When Gough Whitlam went to Communist China in 1971 as leader of the opposition, the Cold War was in full swing. Australian diggers were fighting alongside American GIs in the jungles of Vietnam against the Chinese-backed Viet Cong.
There was widespread fear of Red China in Australia. Prime Minister Robert Menzies captured the zeitgeist at the time, referring to “the downward thrust of Communist China between the Indian and Pacific oceans”. Liberal Prime Minister William McMahon blasted Whitlam’s China visit in July, accusing him of being a pawn of Communist China and a spokesman for the enemy being fought in Vietnam.
Little did McMahon know that that the US secretary of state Henry Kissinger had just led a highly secret mission to Beijing to explore the possibility of a historic visit of the US President Richard Nixon. Only days after McMahon blasted Whitlam, the White House announced Nixon’s visit to China, leaving the Prime Minister exposed and hugely embarrassed.
There is little doubt Nixon’s visit to Beijing in 1972 was a historic event of worldwide significance. Similarly for Australia, Whitlam’s decision to visit in China is a historic milestone for the bilateral relations. At the time, it required enormous political courage to reach out to an ideological foe behind the bamboo curtain.
It was arguably easier for Nixon, a staunch anti-Communist Republican president, to visit Beijing, than for a progressive Labor leader who was opposed to Australia’s involvement in the Vietnam War. You only need to look at the liberal accusation of mandarin-speaking Kevin Rudd of being a Manchurian candidate a few years ago to appreciate the political risks.
Whitlam’s momentous decision to reach out to China during the depth of Cold War kickstarted the ever-growing relationship with the country’s most important economic partner. “Mr Whitlam established diplomatic relations with China and was the first Australian leader to visit the country. That is an enduring legacy,” said Prime Minister Abbott.
Dr Stephen Fitzgerald, Australia’s first ambassador to China who also accompanied Whitlam to China, lauded his diplomatic skills – particulalry in a meeting with Chinese premier Zhou who was widely considered to be one of China’s best diplomats. “I don’t believe there was anyone with the diplomatic skills he displayed under pressure in that meeting with Zhou," he says.
Though Whitlam was dead keen on establishing relations with China, he was steadfast in his defence of the ANZUS Treaty, which has been the cornerstone of Australia’s security policy since the end of the Second World War. The Chinese accepted his argument that the ANZUS was defensive in nature and not aimed at China.
Fitzgerald, one of Australia’s foremost experts on China, says Whitlam’s contribution to Australian foreign policy was not simply about re-establishing a diplomatic relationship with China. It was, in fact, about pursuing a more active engagement with Asia and an independent Australian foreign policy within the framework of the US alliance.
Before Whitlam’s rapprochement with China, Australia’s relationship with Asia was largely based on fear and a sense of superiority.
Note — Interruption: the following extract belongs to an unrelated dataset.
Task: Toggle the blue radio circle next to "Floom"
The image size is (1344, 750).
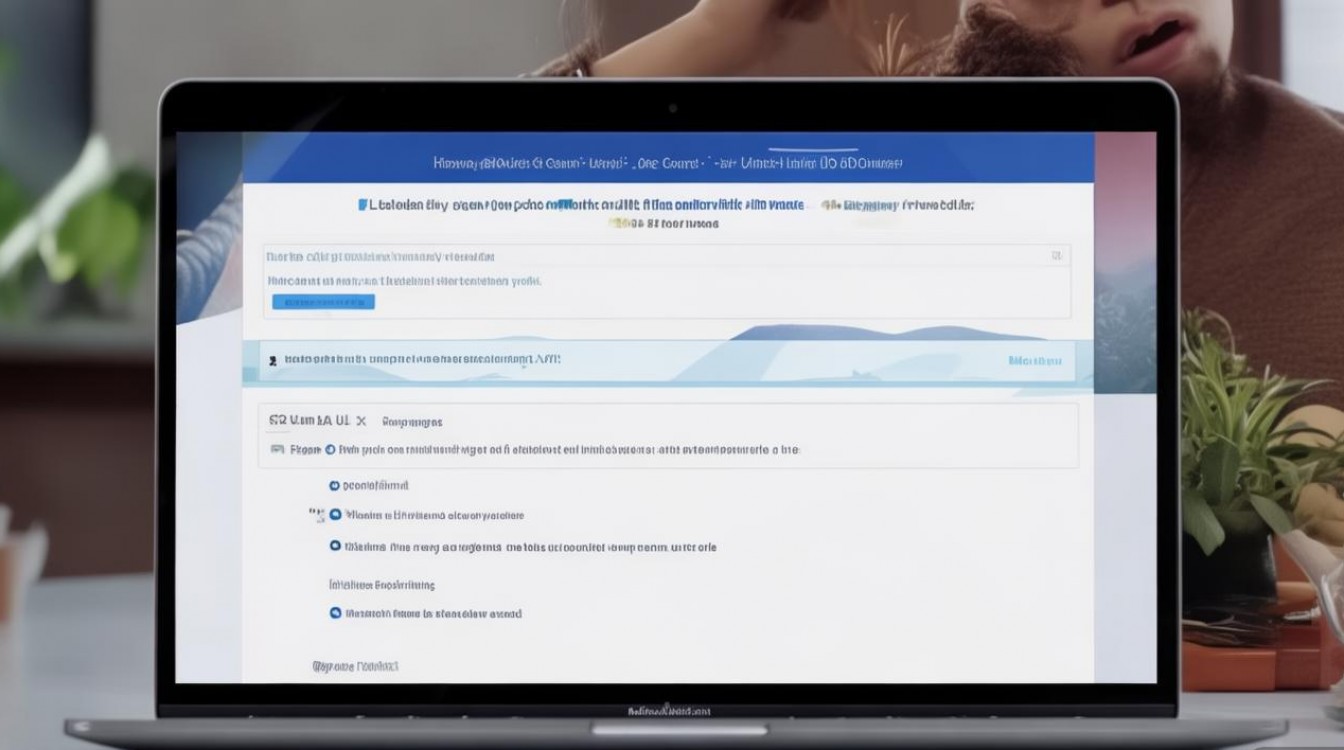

The fear of the spread of Asian communism in Australia’s neighbourhood and even the most enlightened Asia policy of the time -- the much lauded Colombo Plan -- was conceived as an instrument to fight communism.
Politicians and the Australian public saw Asia as a sea of poverty, instability and revolution. “White Australia was an inescapable statement of what Australia thought about Asia,” says Fitzgerald. One of Whitlam’s great foreign policy legacies was to tackle this fear head on through political courage as well as personal leadership.
“He believed that to change the relationship with Asia in substance there had to be a change in the way Australians thought and felt about it, from negative to positive. Not positive about communism, but certainly positive about acceptance of Asian states with different social systems,” according to Fitzgerald’s paper ‘The coup that laid the fear of China’.
Whitlam also wanted to pursue a more independent foreign policy for Australia within the alliance framework. For a long time, Australia acted like a client state of the US and many may still recall Harold Holt’s famous quip “All the way with LBJ”. Whitlam believed strongly that a more independent foreign policy towards Asia would put Australia in a stronger position to influence events in the region.
At a time when Australia is trying to manage the competing interests of closer economic ties with China and an ever stronger security alliance with the United States, Australian politicians and policymakers need the imagination and vision of a Whitlam to make this country’s Asia engagement policy a success.